I may update this post in the future, or write a follow-up, if this tool advances past the experimental phase.

Running Claude Code Locally with LM Studio on Apple Silicon

Fri, 01 May 2026 00:00:00 GMT

Most guides for running Anthropic’s Claude Code against a local model point you at Ollama, tell you to set a couple of env vars, and consider it done. Granted, it looks like it works - you can chat with it, but the agentic loop is silently broken. The model can talk to you, but it can’t actually do anything. No file reads, no real tool calls, no multi-step task execution. Just a polite chatbot wearing Claude Code’s UI as a costume (and making my MacBook a mini space heater.)

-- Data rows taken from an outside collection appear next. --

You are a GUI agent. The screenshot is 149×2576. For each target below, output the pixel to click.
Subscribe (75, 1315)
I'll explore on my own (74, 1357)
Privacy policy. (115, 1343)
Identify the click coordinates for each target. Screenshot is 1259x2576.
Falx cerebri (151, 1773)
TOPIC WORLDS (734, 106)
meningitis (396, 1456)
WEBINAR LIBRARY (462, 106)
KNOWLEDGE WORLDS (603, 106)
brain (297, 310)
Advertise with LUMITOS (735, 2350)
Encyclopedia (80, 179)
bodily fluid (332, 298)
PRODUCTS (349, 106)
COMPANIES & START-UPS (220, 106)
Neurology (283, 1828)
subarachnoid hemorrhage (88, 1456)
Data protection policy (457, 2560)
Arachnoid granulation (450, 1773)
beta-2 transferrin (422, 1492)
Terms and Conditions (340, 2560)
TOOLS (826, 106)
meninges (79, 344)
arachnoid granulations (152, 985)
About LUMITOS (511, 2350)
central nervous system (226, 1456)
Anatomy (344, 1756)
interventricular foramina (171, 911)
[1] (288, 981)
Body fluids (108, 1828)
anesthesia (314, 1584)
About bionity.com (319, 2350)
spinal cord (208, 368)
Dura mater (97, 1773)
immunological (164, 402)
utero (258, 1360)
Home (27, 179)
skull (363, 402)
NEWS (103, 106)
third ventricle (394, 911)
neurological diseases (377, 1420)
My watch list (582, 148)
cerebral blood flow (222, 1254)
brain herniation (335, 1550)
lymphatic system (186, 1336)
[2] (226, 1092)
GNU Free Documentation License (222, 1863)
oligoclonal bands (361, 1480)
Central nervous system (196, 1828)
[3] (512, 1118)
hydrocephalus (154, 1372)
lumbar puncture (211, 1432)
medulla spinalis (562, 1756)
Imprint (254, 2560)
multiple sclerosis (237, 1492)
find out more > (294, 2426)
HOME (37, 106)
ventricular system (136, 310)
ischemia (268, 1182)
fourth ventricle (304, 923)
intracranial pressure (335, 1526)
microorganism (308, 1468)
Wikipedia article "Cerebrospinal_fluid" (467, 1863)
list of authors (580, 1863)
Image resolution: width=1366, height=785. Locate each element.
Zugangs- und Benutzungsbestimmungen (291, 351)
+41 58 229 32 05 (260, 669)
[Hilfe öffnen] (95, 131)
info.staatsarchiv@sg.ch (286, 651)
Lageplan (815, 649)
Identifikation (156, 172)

This post walks through a setup I eventually came to that actually works on Apple Silicon: LM Studio + the Unsloth GGUF version of the Qwen3-Coder-30B-A3B model, running entirely local on a 14” M5 Pro MacBook Pro with 64GB of unified memory. Full agentic loop, no API costs, no rate limits, no data leaving the machine.

Why bother running it locally

One of the key advantages of running local large language models (LLMs) is privacy, which can also be a key component in DFIR work. When dealing with sensitive Client info, or even malware, cloud models introduce risk and restrictions. I wanted to test for myself what these local models could do, which initially led me to beta testing Claude Code local on my MacBook Pro in the first place. If you also have capable hardware (and hate the direction of Anthropic’s pricing and plans) it can be worthwhile to explore local models for lighter agentic work.

While this post doesn’t cover it, one of the other benefits to local models can be the ability to run “abliterated” versions, which are models that have had their refusal & safety behavior weakened or removed after training. These can be very useful for malware decoding and analysis where normal cloud-based models, like OpenAI’s ChatGPT and Google’s Gemini, will refuse. These would be run independently, not via the Claude Code process outlined below.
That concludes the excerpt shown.